▶ **WHAT NEEDS TO BE DONE**: Scan the listing below. Report each line that includes "agent".

▶ **ENTRIES PROVIDED**:
○ ○ ○ ○

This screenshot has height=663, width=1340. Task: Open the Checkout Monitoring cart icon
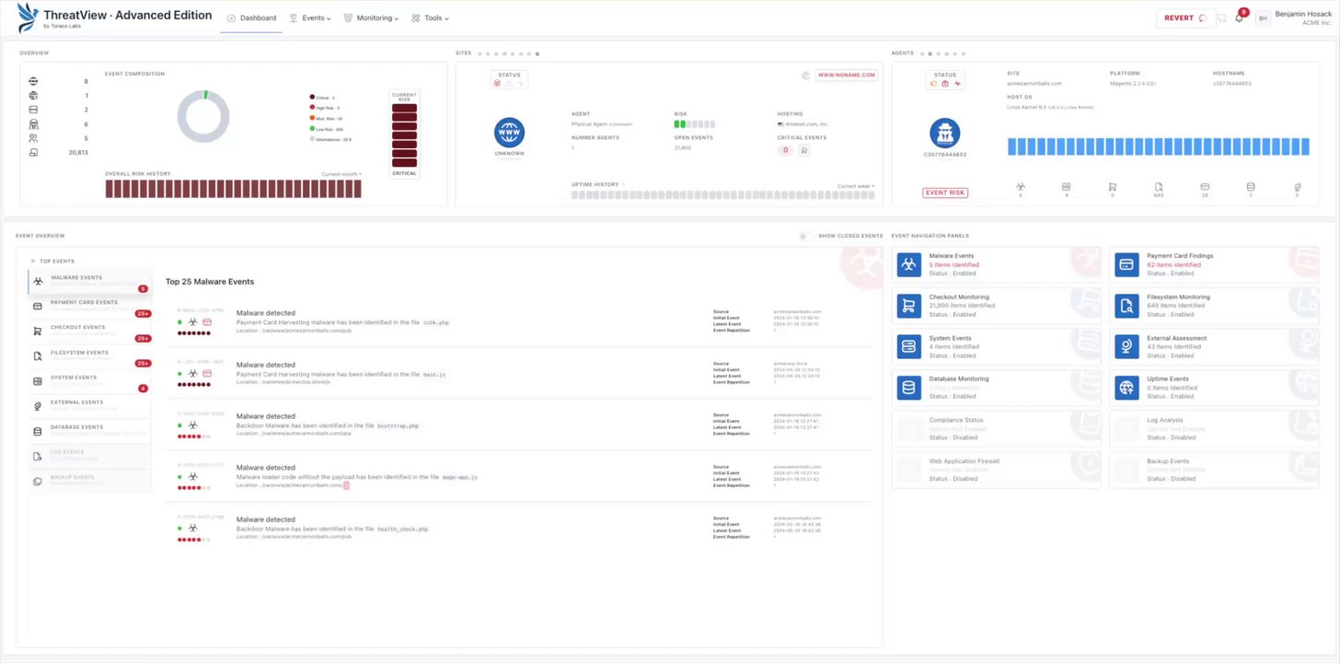click(908, 306)
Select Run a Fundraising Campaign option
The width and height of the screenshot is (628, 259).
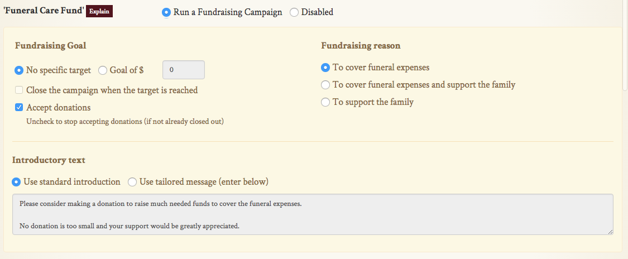(166, 12)
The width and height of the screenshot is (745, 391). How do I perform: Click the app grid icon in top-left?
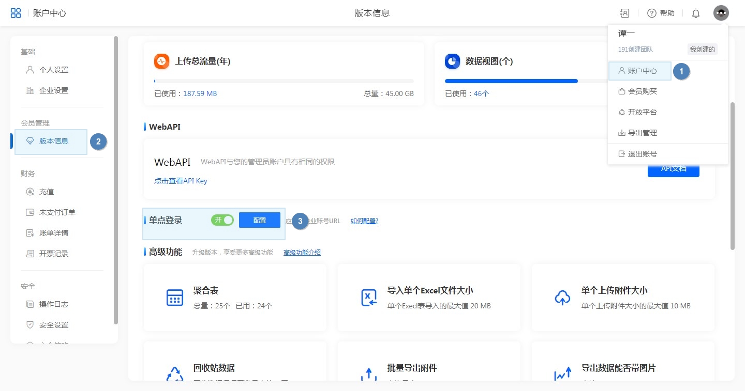tap(16, 13)
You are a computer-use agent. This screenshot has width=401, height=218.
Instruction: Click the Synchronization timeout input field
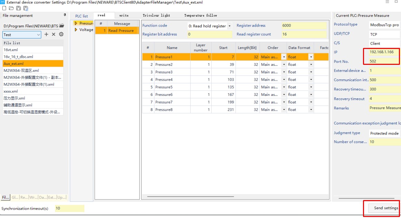[x=69, y=208]
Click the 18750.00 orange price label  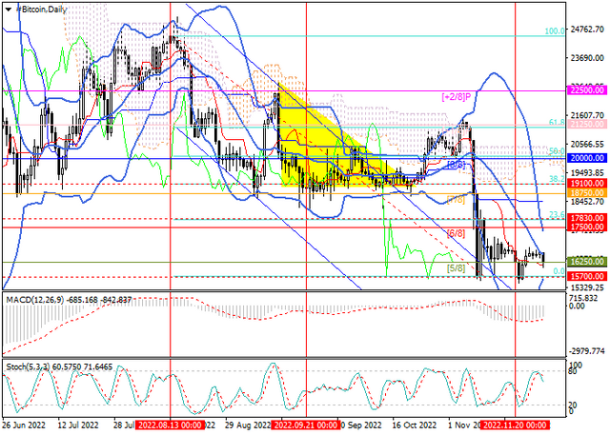click(x=587, y=193)
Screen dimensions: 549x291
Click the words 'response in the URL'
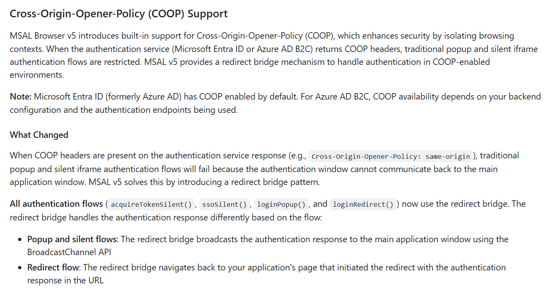[x=65, y=281]
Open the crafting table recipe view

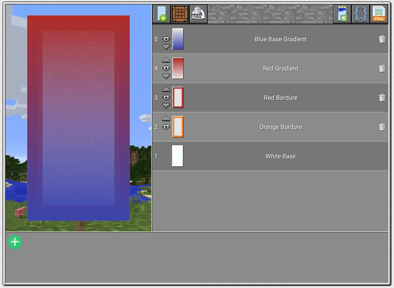point(180,14)
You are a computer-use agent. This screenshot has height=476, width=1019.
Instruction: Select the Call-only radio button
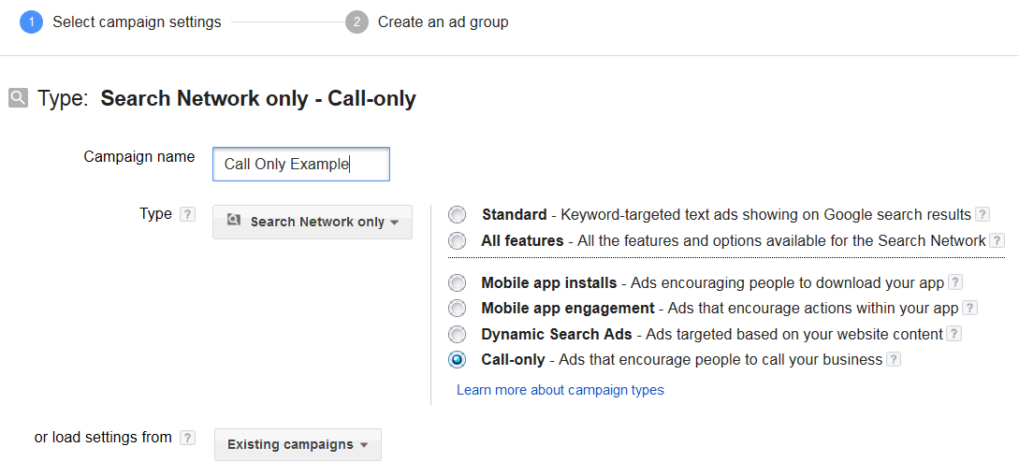[457, 360]
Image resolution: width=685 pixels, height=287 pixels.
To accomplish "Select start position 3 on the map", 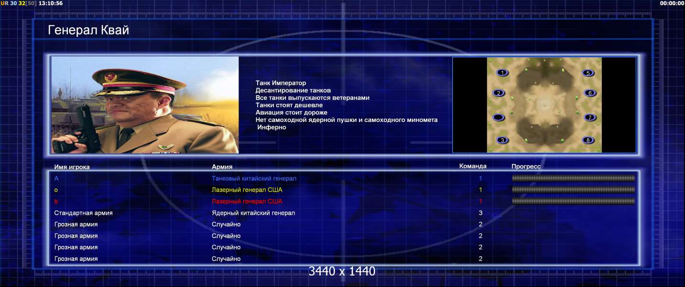I will (x=502, y=140).
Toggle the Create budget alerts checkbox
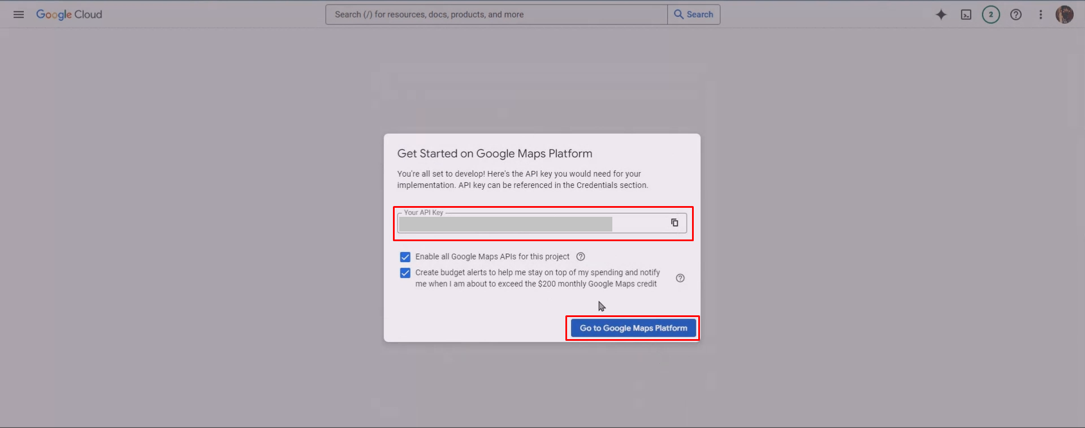The width and height of the screenshot is (1085, 428). click(405, 273)
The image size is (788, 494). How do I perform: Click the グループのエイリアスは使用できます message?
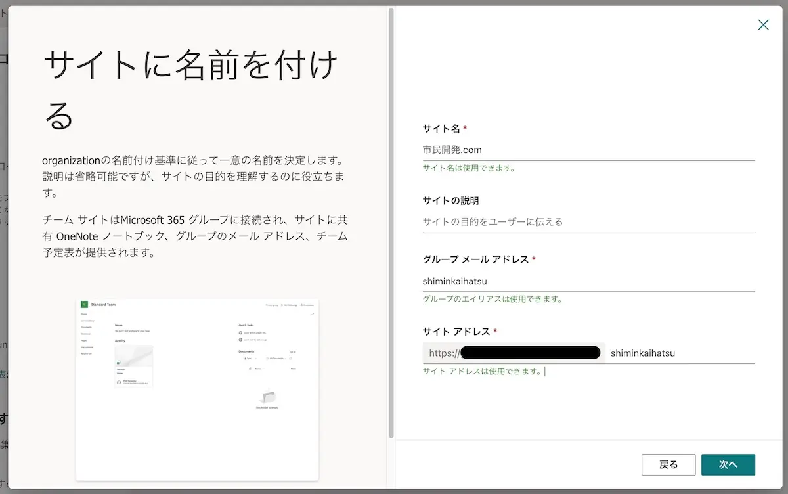click(x=493, y=300)
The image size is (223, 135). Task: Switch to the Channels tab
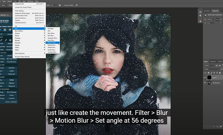[x=213, y=61]
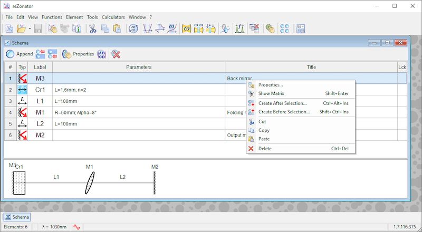The height and width of the screenshot is (232, 422).
Task: Choose Delete in the context menu
Action: pos(265,149)
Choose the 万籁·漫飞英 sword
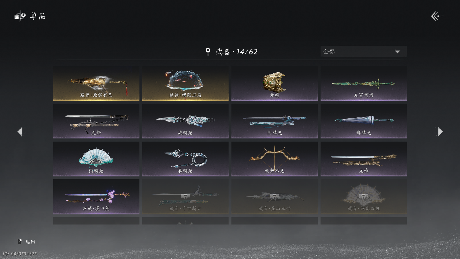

○ ○ ○ ○

▶ **RESPONSE**:
You are a computer-use agent. This screenshot has width=401, height=218.
You are a computer-use agent. This screenshot has height=476, width=1019.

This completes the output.